The ideologues within

Insight
John Springford , Simon Tilford
19 May 2016

Britain’s right-wing populists will not stop at Brexit – they want control of the Tory party and thus the country. Their ideological, unempirical world view provides few solutions to the problems facing the UK.

Some eurosceptics are genuinely committed to openness and believe that the EU prevents Britain from being true to its liberal internationalist roots. But they are a small minority. If Britain votes to leave it will not be because the British people want the UK to embrace globalisation, immigration and liberalism, but the reverse. It will be a vote for less openness to trade, people and foreign ideas and culture, and a victory for ‘common sense’ and gut feeling over evidence.

Right-wing populists do not just have the EU in their sights – they want to take over the Tory party and the country. The failure of Conservative moderates to face down these ideologues and their backers in the media mirrors what is happening in the US which has culminated in Donald Trump becoming the Republican candidate for the presidency. But whereas Trump has little chance of becoming president, the outlook in the UK is more worrisome.

David Cameron will not survive a British vote to quit the EU. A right-wing eurosceptic will take his place, or perhaps an opportunist who will have to throw plenty of red meat to the right to win the contest. Even if Britain votes to stay, Cameron’s days as Tory leader are numbered. He might survive what promises to be vicious post-referendum infighting for a year or so, but he will be forced to stand down eventually, just as Tony Blair was. Then the populists might well assume power.

Who are they? They are a nationalistic and ideological group who have no interest in evidence. Their responses to the great challenges of our time – climate change, increasing inequality and the decline of social mobility, the need to create a stable financial system that serves the interests of the real economy, and international migration – is either to deny the evidence outright or to treat large economic and social forces with the same Thatcherite medicine: a smaller state, less regulation, and an ever smaller safety net. The only exception to this hands-off approach is in their opposition to unrestricted immigration from the rest of the EU.

Their antipathy towards the EU stems from the fact that it is a regulatory power that places some constraints on their ability to advance their ideology. It is not down to legitimate concerns with the EU, to which a cursory analysis of two of their bugbears attests.

They claim that EU regulation is a drag on the UK economy, but do not explain why, ignoring the wealth of evidence provided by serious economists to the contrary: EU rules promote trade and investment between member-states. At the same time, they are silent on the biggest constraints on the UK economy – the lack of affordable housing, poor skills and weak infrastructure. Similarly, they claim to be concerned about the impact of immigration from the EU on low paid British workers. But, according to our best estimate, EU immigration has reduced the wages of low-skilled services workers by 0.8 per cent between 2004 and 2015. For comparison, the government’s tax increases and benefit cuts between 2010 and 2019 will reduce the incomes of the poorest tenth of Britons by 10.6 per cent, according to the Institute for Fiscal Studies.

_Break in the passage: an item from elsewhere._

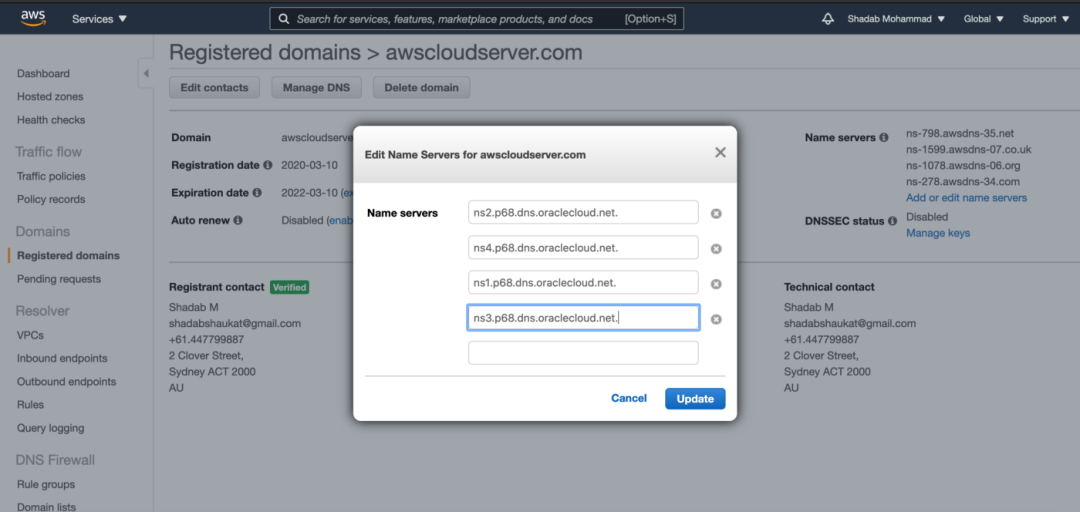This screenshot has width=1080, height=512.
Task: Open the notifications bell
Action: [828, 19]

It shouldn’t be a surprise that eurosceptics are often climate-sceptics. Cutting greenhouse gases can only be achieved through binding international targets, with some mechanism to stop countries from free-riding; such co-operation is anathema to the right. Declining social mobility and rising inequality in the West requires state intervention. Governments need to invest more in retraining workers, make sure housing is affordable so that people can move to where the work is and to resist pressure  from older voters to advance their interests at the expense of the young. It also requires co-operation between countries. Governments have to work together to ensure that wealth and corporate profits are properly taxed. Trade agreements need clauses that require emerging economies to improve labour and environmental standards over time, or popular support for free trade and globalisation will evaporate. Britain’s nationalist right offer no solutions to these problems, and prefers to simply deny that they exist, or that the market will miraculously correct them.

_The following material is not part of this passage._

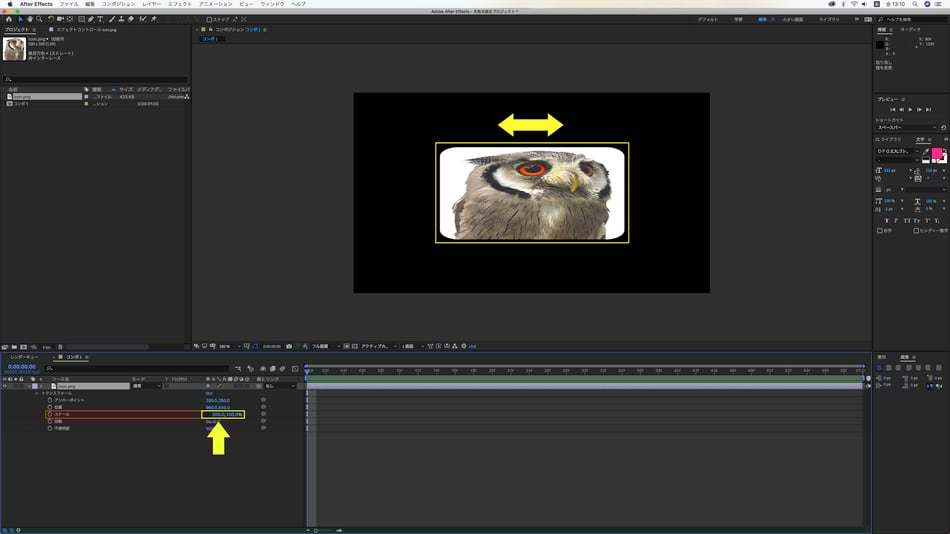
Task: Select the Type (T) tool
Action: [x=100, y=19]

David Cameron is now campaigning with vigour for Britain to stay in the EU and he might yet prevail. But he and his predecessors have let the populist cat out of the bag. The Conservative MP, Nicholas Soames, hit the nail on the head when he said, “If you have an Alsatian sitting in front of you, and it growls at you and bares its teeth, there are two ways of dealing with it. You can pat it on the head, in which case it’ll bite you, or you can kick it really hard in the balls, in which case it’ll run away.” Had the Conservative leadership done this years ago, we might not be standing at the precipice now.

John Springford is a senior research fellow and Simon Tilford is the deputy director at the Centre for European Reform.